Since the relevant operations were performed by skilled senior anesthesiologists, and the bronchoscopy was performed after anesthesia, the two methods are not time-consuming. The SLN block and transtracheal injection of patients in the ultrasound group in the awake state, especially the cough of the patient during intratracheal injection, is an important reason for poor memory after surgery. Coughing caused by transtracheal injection can lead to the risk of accidental injection of topical anesthetics into large blood vessels, topical anesthetic poisoning, bleeding, and airway damage. Also, severe coughing has the associated risk of reflux and aspiration [9, 27, 28].
In this study, 4 patients in the ultrasound group had bloodstains on the glottis when the glottis was exposed by the laryngoscopy and all of the patients had recovered at follow-up. Since the bronchoscopy was implemented after anesthesia, the operator can skillfully use the FIS to complete the topical anesthesia of the entire airway mucosa in a short time. Before and after the operation, the mask was fully ventilated with pure oxygen and no adverse reactions such as hypoxia, nausea, and coughing were reported during awake fibreoptic intubation [15, 29]. However, during the operation, an assistant is often required to hold the lower jaw, fix a dental pad, and complete the drug injection.

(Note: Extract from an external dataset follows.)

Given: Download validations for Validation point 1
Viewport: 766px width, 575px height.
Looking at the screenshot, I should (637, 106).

Lidocaine is an effective topical anesthetic that can be used safely at a dose of 9 mg/kg in airway mucosal anesthesia . Studies have shown that intratracheal use of lidocaine topical anesthesia can effectively reduce the stress response of tracheal intubation and reduce the incidence of postoperative throat discomfort in patients . In this study, no symptoms of lidocaine poisoning were observed. There were no significant differences in the incidence of postoperative sore throat, hoarseness, and the satisfaction score of anesthesia between the two groups.
This study had several limitations including the lack of monitoring of blood catecholamine levels. The blood pressure of the two groups of patients, especially the FIS group, was lower than the baseline values during anesthesia induction intubation. This may be due to the use of conventional intravenous anesthesia induction drugs. Effective airway topical anesthesia can maintain circulatory stability during the induction intubation process and reduce the amount of anesthetics. The optimal anesthesia induction medication regimen combined with the topical anesthesia technique in the process of DLT tracheal intubation requires further investigation.

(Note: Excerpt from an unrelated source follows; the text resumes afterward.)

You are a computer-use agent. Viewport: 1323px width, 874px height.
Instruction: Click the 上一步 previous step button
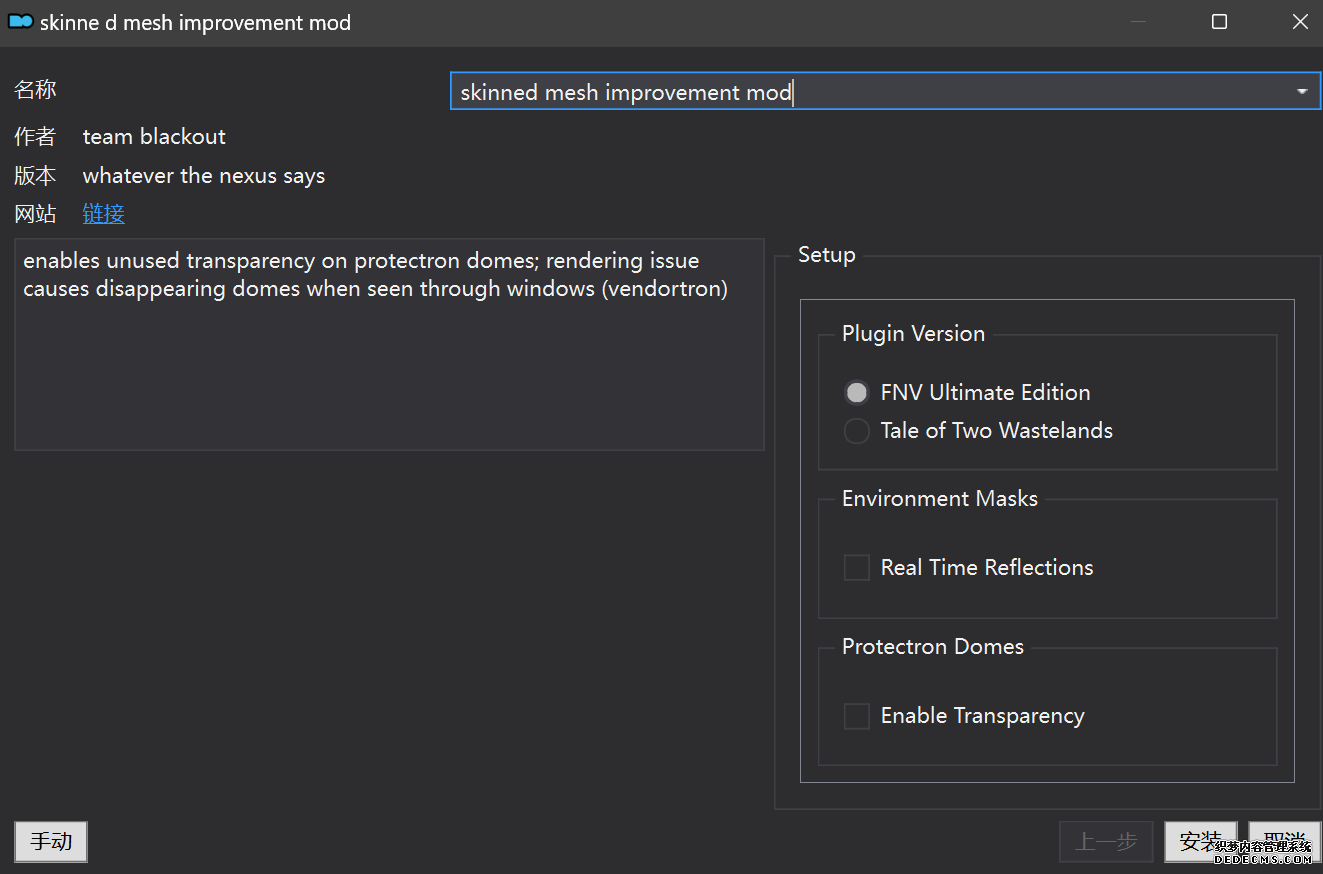(1106, 842)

In summary, the use of topical airway anesthesia during DLT tracheal intubation can effectively inhibit adverse cardiovascular reactions and stabilize hemodynamics during intubation. As a common auxiliary device in the process of DLT tracheal intubation, bronchoscopy can be used to adjust and locate the position of the intubation, and can be combined with the spray-as-you-go airway mucosal anesthesia method of the bronchoscopy working channel.